今日6月19日は『走れメロス』や『人間失格』などで有名な小説家、太宰治(1909~1948)の命日である「桜桃忌」です。
太宰は6月13日に山崎富栄と共に入水自殺をし、6月19日に二人の遺体は発見されます。遺体発見日である6月19日は太宰の誕生日でもあり、生前の作品『桜桃』にちなんで「桜桃忌」と名づけられました。太宰の墓は東京都の三鷹にある禅林寺にたてられ、6月19日には多くのファンが集まる名所となっています。
青森県北津軽郡の裕福な家庭に生まれた太宰は、中学に入った頃から同人誌で作品を発表し始めており、文学の世界には幼い頃から馴染んでいました。順調に見えた人生ですが、その後太宰は自殺未遂を繰り返し迷走し始めます。
太宰は同人誌に多くの作品を寄稿してきましたが、1935年に『逆行』を「文藝」に発表し、初めて同人誌以外の雑誌に作品を載せました。この作品は第一回芥川賞の候補となりますが、惜しくも落選します。『逆行』発表後の数年間は暗い生活を送りますが、結婚を機に生活は明るいものとなり、『富獄百景』や『走れメロス』などを発表していきます。
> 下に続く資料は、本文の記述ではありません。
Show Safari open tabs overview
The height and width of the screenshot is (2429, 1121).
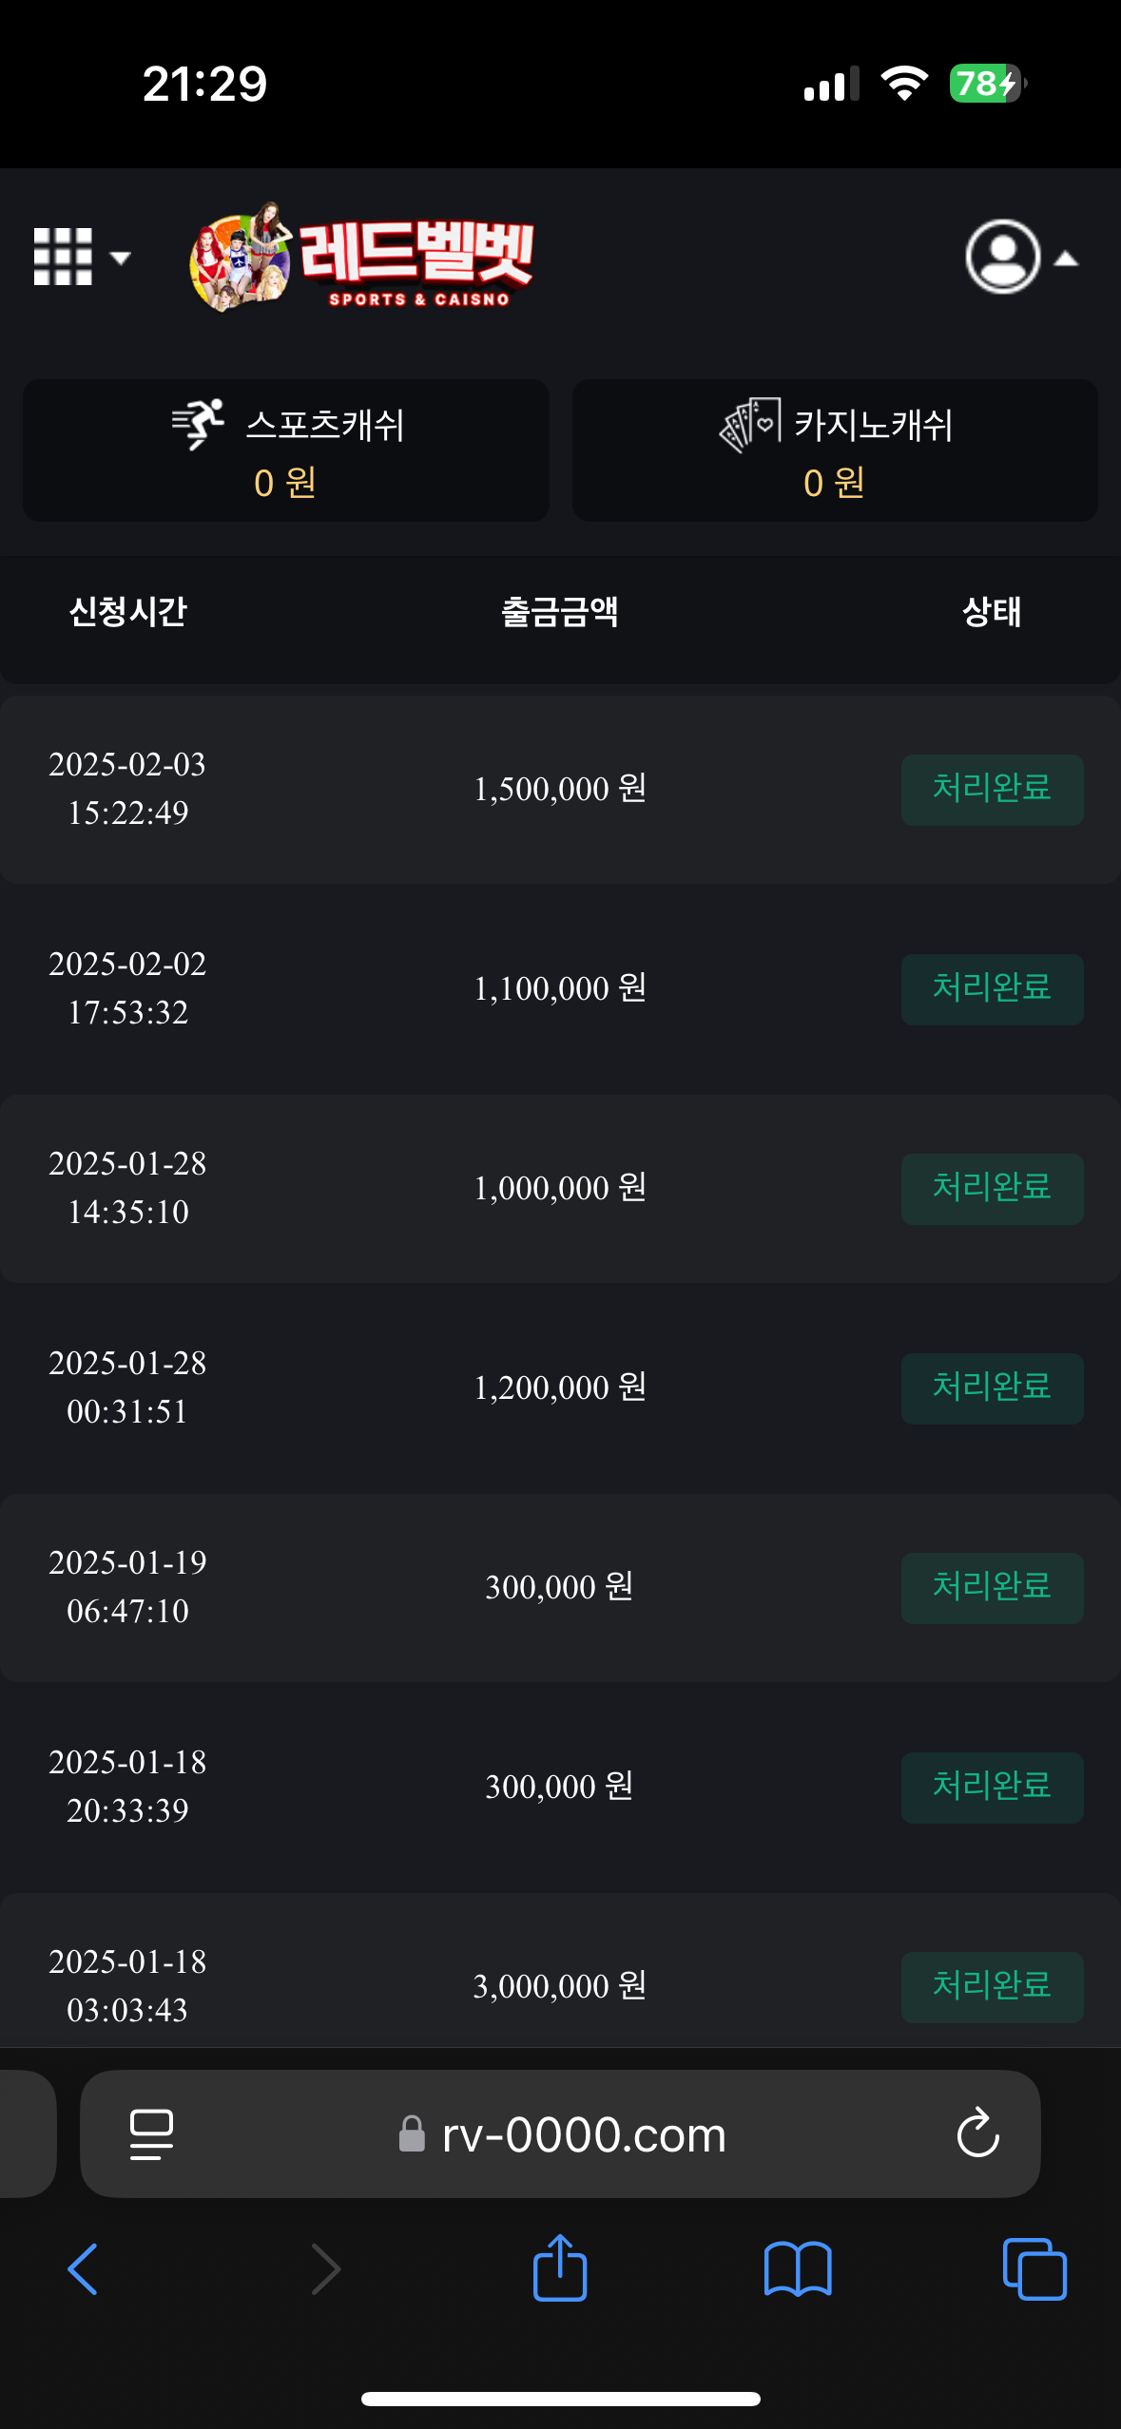(x=1034, y=2269)
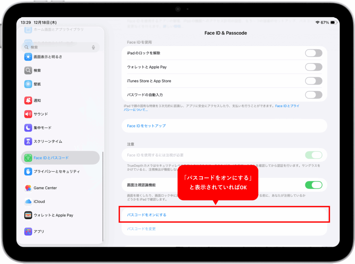355x264 pixels.
Task: Tap the Display & Brightness sun icon
Action: [28, 57]
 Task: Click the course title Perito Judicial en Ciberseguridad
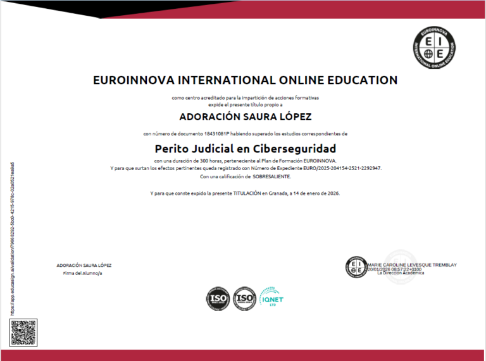(x=245, y=149)
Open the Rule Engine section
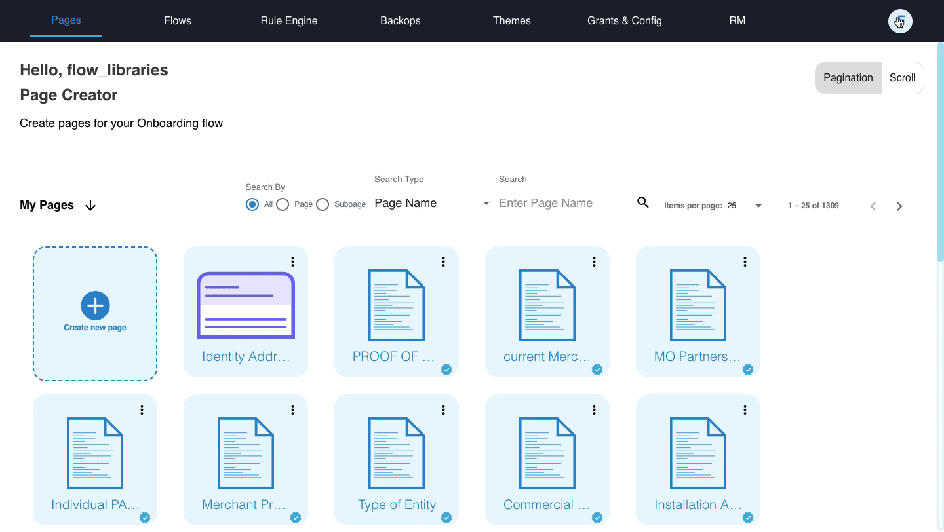This screenshot has height=532, width=944. 289,20
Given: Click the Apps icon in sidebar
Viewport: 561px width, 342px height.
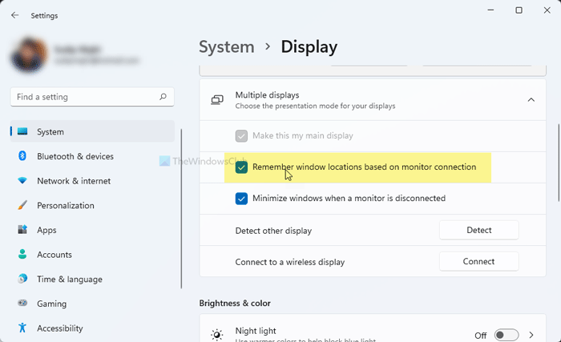Looking at the screenshot, I should point(22,230).
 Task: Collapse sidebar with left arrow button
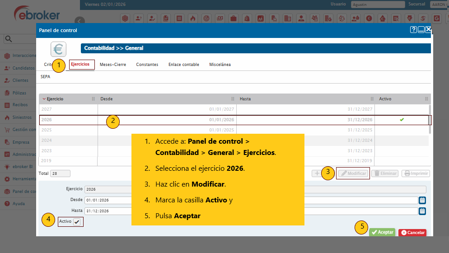pyautogui.click(x=80, y=21)
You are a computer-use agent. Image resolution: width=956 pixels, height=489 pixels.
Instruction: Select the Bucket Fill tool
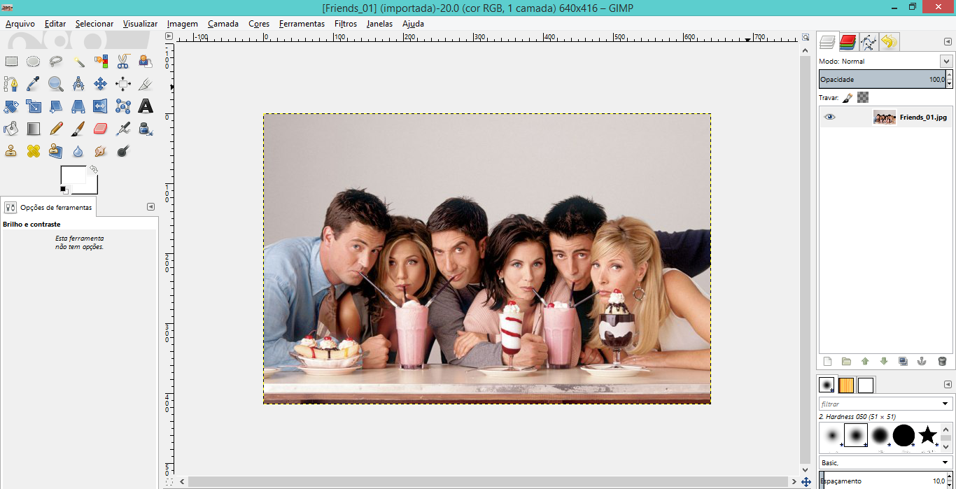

第二次世界大戦を乗り越えた太宰は、1947年に『斜陽』を発表し、ベストセラーになります。その後も『人間失格』を発表し、朝日新聞の連載小説『グッドバイ』の執筆を始めますが、1948年6月13日、玉川上水にて入水自殺をしてしまいます。
亡くなってから67年。今なお太宰の作品はたくさんの読者に読まれ、影響を与えています。誕生日であり命日である今日、彼の本を開いてみてはいかがでしょうか。